Le dernier épisode de la crise européenne n'est pas la faute des Chypriotes, mais d'Angela Merkel et de son gouvernement. Ne perdez pas de temps à chercher des explications ! Ce n'est pas la faute d'un secteur bancaire hypertrophié qui détient 128 milliards d'actifs alors que le PIB du pays est de 17 milliards d'euros, blâmons plutôt Angela Merkel.
Ce n'est pas la faute de quelques banques qui ont accepté les yeux fermés, et sans poser de question, les 21 milliards d'euros déposés par des oligarques russes et autres millionnaires arabes (aux fortunes difficilement justifiables), comme l'ont révélé les services de renseignement allemands en novembre 2012. Ces banques ont exécuté des "International Personal Banking" et se sont par ailleurs livrées à de "l'optimisation budgétaire", mais Angela Merkel, en revanche, a une morale protestante.
Ce n'est pas non plus la faute des directeurs de ces mêmes banques qui ont investi 50 % – oui, 50 % – de leurs avoirs dans des obligations grecques, par pur patriotisme (la moitié du territoire de Chypre est grec), même s'ils savaient qu'ils risquaient de tout perdre. Non, il faut en vouloir à Angela Merkel.
Ce n'est pas la faute de Sigmar Gabriel, sympathique leader social-démocrate allemand, qui a privé la chancelière de toute marge de manœuvre : "Je n'imagine pas le contribuable allemand venir au secours de quelques banques chypriotes dont le modèle est conçu pour favoriser l'évasion fiscale". C'est avant tout et surtout, bien sûr, la faute d'Angela Merkel.

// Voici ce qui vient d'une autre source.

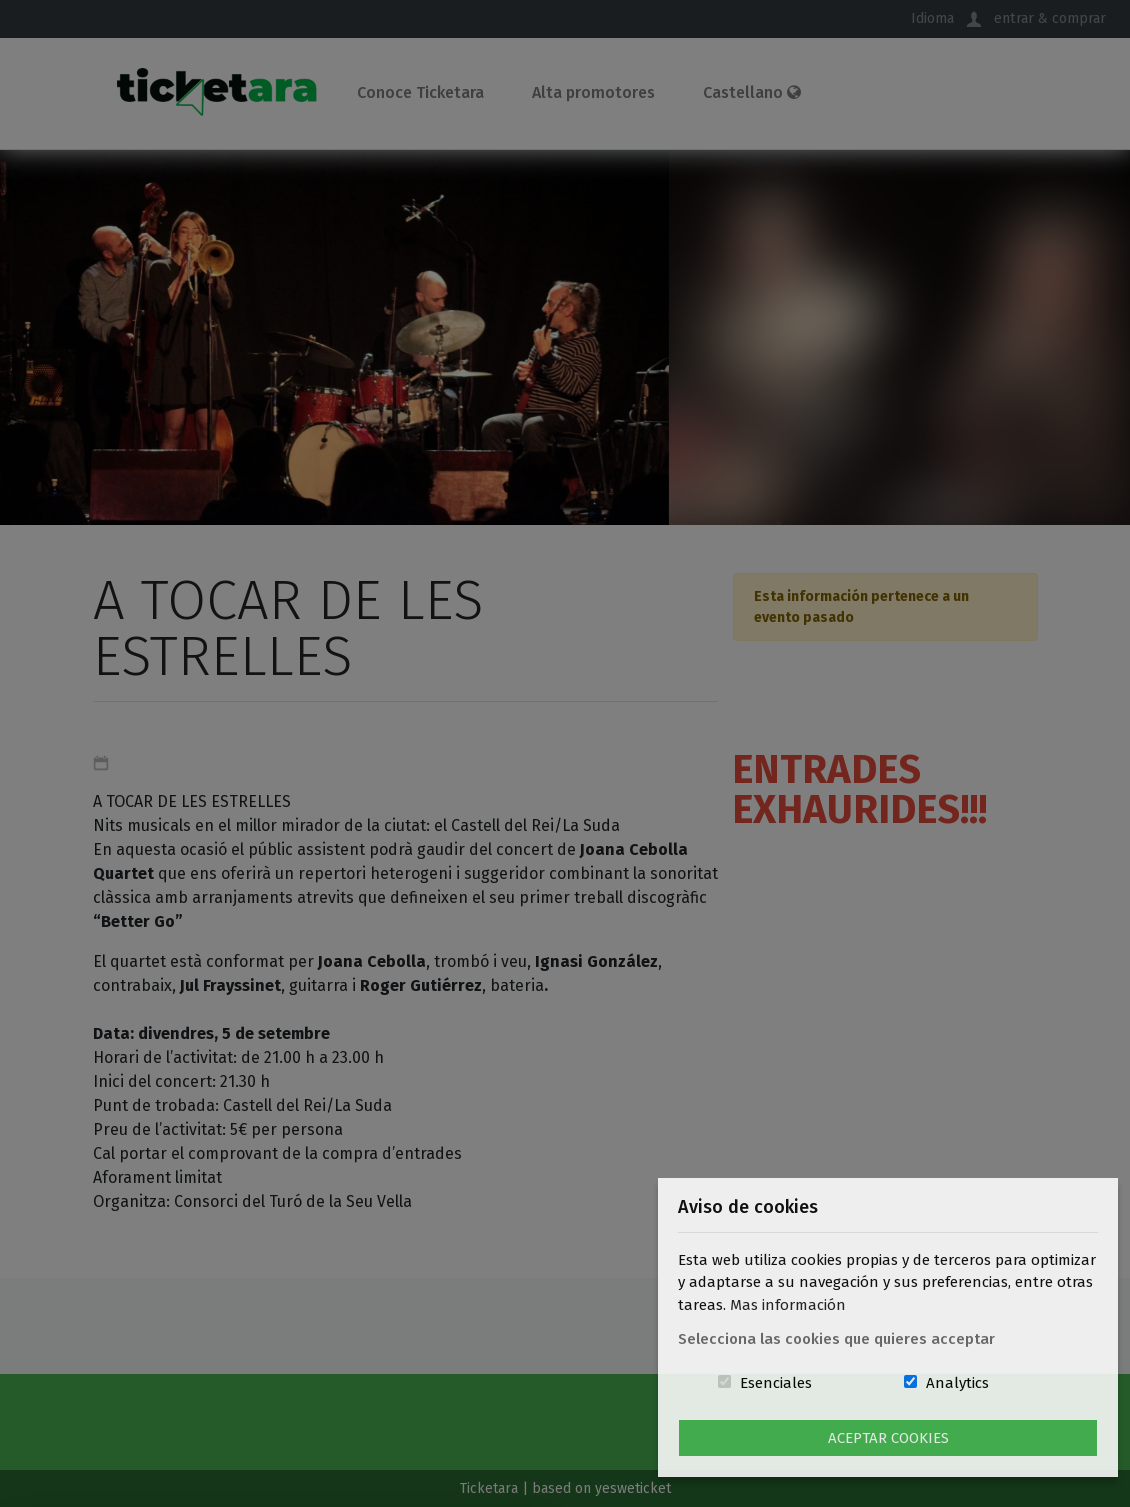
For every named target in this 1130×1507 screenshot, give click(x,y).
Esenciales (776, 1383)
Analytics (957, 1383)
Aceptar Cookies (888, 1438)
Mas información (788, 1305)
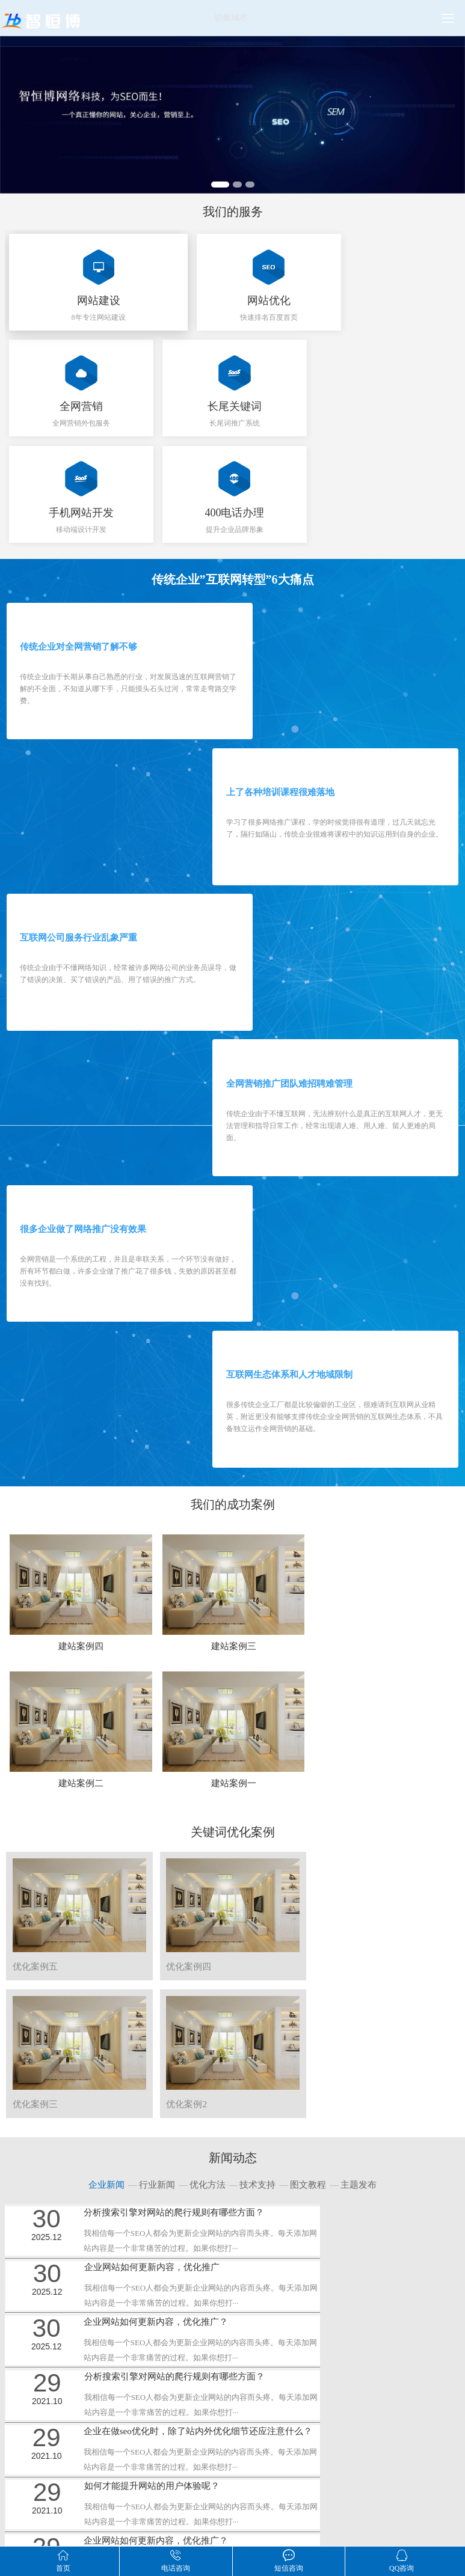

Il en va de même pour l'ancien président chypriote, le pathétique Dimitris Christofias, un despote formé au Komsomol – petit nom de la jeunesse communiste – ce qui explique peut-être le grand nombre de comptes russes [ouverts dans l'île]. A aucun moment, il n'a consulté ses ministres, le Parlement ou la banque centrale.The Guardian, un journal qui n'a jamais été soupçonné d'hostilité,l'a accusé en décembre 2012 de transformer le pays "en un Etat lamentable". C'est Christofias qui s'est obstiné à maintenir dans son port [Limassol] le Monchegorsk, un bateau contenant un cargaison d'armes et de munitions pour le Hezbollah qui a explosé en 2011 et détruit la seule centrale électrique du pays.
Il a également apporté son appui au directeur de l'une des deux grandes banques, Marfin Laiki, quand celle-ci a transféré son siège en Grèce, malgré l'opposition de la banque centrale. Sa dernière bêtise a été de refuser de négocier la fusion du système bancaire chypriote avec les banques grecques quand la fameuse remise de dette a été décidée. Ce génie de l'économie a alors précipité le pays dans la faillite. Mais non, c'est la faute à Merkel.
Il ne semble pas non plus que la responsabilité incombe à son brillant successeur, Nicos Anastasiades, un faible qui au lieu d'agir"fait porter le chapeau à l'Europe". Anastasiades se fonde sur des demi-vérités pour saigner à blanc ses concitoyens, au lieu de commencer à faire payer les actionnaires et les créanciers des banques. Mais évidemment, cela supposerait de mettre fin à un système financier juteux que certains ont mis en place et dont ils espèrent continuer à vivre. [Wolfgang] Schäuble [le ministre des Finances allemand] lui a rappelé hier que le hold-up des déposants n'était pas une idée allemande. Mais non, c'est la faute à Merkel.
Et c'est d'autant plus vrai que Merkel à laissé Anastasiades jouer avec le prestige de la zone euro, comme Papandreou l'avait fait avant lui. Sans compter qu'il y a 4 ans, elle n'a pas eu la fermeté d'opposer son veto à l'entrée de Chypre dans la zone euro. Ajoutez à cela qu'elle s'est laissée embobiner par la certification de l'OCDE, selon laquelle Chypre respectait 40 directives anti-blanchiment. Et c'est d'ailleurs aussi la faute de Christine Lagarde, du FMI, qui l'a soutenue. Vous vous rappelez qui a fourni au ministre grec la liste des fraudeurs fiscaux, celle qui s'est perdue ? Comme si Lagarde n'était pas au courant de ce qui se passait dans le système bancaire chypriote…
Mais non, c'est la faute à Merkel ! Et il ne saurait en être autrement, sans quoi nous serions renvoyés à notre propre incurie.